------ The input ------

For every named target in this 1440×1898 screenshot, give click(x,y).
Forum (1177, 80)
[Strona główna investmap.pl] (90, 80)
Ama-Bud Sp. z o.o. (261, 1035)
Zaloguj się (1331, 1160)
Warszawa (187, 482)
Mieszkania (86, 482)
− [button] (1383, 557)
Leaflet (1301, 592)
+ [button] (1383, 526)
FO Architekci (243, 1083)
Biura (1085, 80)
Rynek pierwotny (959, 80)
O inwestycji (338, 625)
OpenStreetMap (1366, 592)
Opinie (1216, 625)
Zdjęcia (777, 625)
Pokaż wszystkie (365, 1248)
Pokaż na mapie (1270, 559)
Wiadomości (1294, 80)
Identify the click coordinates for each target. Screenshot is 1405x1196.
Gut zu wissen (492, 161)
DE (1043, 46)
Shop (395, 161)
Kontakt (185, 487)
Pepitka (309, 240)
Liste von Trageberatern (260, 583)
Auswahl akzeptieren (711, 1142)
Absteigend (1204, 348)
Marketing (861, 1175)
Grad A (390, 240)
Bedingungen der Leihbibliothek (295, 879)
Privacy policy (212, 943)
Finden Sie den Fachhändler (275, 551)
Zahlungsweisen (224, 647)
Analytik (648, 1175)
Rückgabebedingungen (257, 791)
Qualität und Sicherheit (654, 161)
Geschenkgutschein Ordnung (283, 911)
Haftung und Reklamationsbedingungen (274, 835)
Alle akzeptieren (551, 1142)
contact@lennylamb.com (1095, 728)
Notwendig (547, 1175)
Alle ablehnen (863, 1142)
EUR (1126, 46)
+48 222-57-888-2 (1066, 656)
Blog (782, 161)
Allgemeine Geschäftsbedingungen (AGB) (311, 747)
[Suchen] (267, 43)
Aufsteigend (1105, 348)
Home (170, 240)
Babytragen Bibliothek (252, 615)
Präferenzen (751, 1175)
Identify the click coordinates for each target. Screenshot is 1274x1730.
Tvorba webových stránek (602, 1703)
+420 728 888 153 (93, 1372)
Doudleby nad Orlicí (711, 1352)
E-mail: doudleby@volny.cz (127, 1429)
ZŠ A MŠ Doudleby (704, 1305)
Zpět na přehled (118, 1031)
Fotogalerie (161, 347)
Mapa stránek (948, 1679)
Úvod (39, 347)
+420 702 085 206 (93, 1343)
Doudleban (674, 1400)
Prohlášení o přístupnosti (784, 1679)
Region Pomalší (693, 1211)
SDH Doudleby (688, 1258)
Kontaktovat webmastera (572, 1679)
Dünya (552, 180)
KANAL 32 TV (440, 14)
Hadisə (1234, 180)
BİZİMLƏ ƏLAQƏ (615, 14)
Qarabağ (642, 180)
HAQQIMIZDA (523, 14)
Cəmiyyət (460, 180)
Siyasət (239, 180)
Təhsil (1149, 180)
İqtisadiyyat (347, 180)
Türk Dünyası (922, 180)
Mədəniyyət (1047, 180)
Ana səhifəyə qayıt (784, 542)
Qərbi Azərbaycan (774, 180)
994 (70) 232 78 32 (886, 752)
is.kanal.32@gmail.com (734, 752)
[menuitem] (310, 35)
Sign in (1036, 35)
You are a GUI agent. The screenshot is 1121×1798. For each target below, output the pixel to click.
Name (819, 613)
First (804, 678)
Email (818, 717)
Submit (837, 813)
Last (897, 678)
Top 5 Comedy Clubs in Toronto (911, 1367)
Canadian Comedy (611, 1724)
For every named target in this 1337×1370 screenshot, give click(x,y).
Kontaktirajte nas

------

_Work to do:_
Rescale the records from the first line through the line containing "Blog (782, 161)", including that line, by writing out every line again with the requests left unchanged. Multiply each coordinate in the answers by 1.65 and round it to a whole number, rounding halves up.

_Task answer:_
For every named target in this 1440×1898 screenshot, give click(x,y).
Forum (1942, 132)
[Strona główna investmap.pl] (149, 132)
Ama-Bud Sp. z o.o. (431, 1708)
Zaloguj się (2196, 1914)
Warszawa (309, 795)
Mieszkania (142, 795)
− [button] (2282, 919)
Leaflet (2147, 977)
+ [button] (2282, 868)
FO Architekci (401, 1787)
Biura (1790, 132)
Rynek pierwotny (1582, 132)
O inwestycji (558, 1031)
OpenStreetMap (2254, 977)
Opinie (2006, 1031)
Zdjęcia (1282, 1031)
Pokaż wszystkie (602, 2059)
Pokaż na mapie (2096, 922)
Wiadomości (2135, 132)
Identify the click coordinates for each target. Screenshot is 1405x1196.
Gut zu wissen (812, 266)
DE (1721, 76)
Shop (652, 266)
Kontakt (305, 804)
Pepitka (510, 396)
Liste von Trageberatern (429, 962)
Auswahl akzeptieren (1173, 1884)
Absteigend (1987, 574)
Marketing (1421, 1939)
Grad A (644, 396)
Bedingungen der Leihbibliothek (487, 1450)
Privacy policy (350, 1556)
Finden Sie den Fachhändler (454, 909)
Zahlungsweisen (370, 1068)
Analytik (1069, 1939)
Rückgabebedingungen (424, 1305)
Qualität und Sicherheit (1079, 266)
Geschenkgutschein Ordnung (467, 1503)
Haftung und Reklamationsbedingungen (452, 1378)
Alle akzeptieren (909, 1884)
contact@lennylamb.com (1807, 1201)
Notwendig (903, 1939)
Alle ablehnen (1424, 1884)
EUR (1858, 76)
+48 222-57-888-2 (1759, 1082)
Blog (1290, 266)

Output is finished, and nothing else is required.